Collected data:

★ ★ ★ ★

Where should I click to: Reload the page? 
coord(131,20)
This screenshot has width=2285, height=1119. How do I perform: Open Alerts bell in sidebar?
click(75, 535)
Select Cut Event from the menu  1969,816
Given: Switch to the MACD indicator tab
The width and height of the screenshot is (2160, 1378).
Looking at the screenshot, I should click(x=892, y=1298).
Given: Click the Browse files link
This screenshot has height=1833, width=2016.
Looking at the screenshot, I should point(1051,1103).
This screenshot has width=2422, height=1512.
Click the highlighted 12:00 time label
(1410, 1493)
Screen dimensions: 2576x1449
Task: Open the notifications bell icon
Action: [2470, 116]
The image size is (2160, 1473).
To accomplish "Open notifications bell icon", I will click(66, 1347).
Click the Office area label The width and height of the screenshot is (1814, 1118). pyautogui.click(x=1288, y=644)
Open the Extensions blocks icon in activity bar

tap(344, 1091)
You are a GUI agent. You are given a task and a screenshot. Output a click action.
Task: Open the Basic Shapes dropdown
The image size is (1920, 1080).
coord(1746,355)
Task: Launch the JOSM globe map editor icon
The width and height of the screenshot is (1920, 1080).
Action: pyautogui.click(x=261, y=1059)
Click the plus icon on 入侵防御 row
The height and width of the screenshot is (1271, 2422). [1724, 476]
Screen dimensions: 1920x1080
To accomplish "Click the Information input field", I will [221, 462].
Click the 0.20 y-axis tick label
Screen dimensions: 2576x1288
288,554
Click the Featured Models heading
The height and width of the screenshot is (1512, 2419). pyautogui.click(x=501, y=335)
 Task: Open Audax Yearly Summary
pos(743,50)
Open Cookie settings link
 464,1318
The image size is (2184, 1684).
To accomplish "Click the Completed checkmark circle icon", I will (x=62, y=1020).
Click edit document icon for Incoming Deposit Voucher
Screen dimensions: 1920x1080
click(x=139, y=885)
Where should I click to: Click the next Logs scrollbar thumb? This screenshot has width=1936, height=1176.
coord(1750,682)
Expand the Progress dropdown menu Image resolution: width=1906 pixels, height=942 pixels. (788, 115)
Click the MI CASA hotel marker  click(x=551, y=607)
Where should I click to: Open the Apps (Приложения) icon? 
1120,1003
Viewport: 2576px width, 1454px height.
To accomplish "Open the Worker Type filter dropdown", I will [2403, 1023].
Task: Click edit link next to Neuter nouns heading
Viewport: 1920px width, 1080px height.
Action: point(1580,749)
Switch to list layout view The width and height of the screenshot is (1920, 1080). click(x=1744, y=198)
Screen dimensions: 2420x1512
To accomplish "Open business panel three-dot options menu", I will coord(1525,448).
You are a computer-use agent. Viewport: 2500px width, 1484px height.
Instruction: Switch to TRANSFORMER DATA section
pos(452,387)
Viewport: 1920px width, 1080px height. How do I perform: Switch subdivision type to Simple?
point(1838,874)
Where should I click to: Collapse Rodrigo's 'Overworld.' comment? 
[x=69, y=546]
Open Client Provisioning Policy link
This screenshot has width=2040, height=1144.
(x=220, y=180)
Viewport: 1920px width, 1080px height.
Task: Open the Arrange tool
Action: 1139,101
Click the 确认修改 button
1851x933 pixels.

★ ★ ★ ★

▶ [Problem to solve] Start with the line above that contains "Click the Office" and stop after the line that contains "Task: Launch the JOSM globe map editor icon". Output those lines exactly, and only those.

▶ [Expected answer]
Click the Office area label The width and height of the screenshot is (1814, 1118). pyautogui.click(x=1288, y=644)
Open the Extensions blocks icon in activity bar

tap(344, 1091)
You are a GUI agent. You are given a task and a screenshot. Output a click action.
Task: Open the Basic Shapes dropdown
The image size is (1920, 1080).
coord(1746,355)
Task: Launch the JOSM globe map editor icon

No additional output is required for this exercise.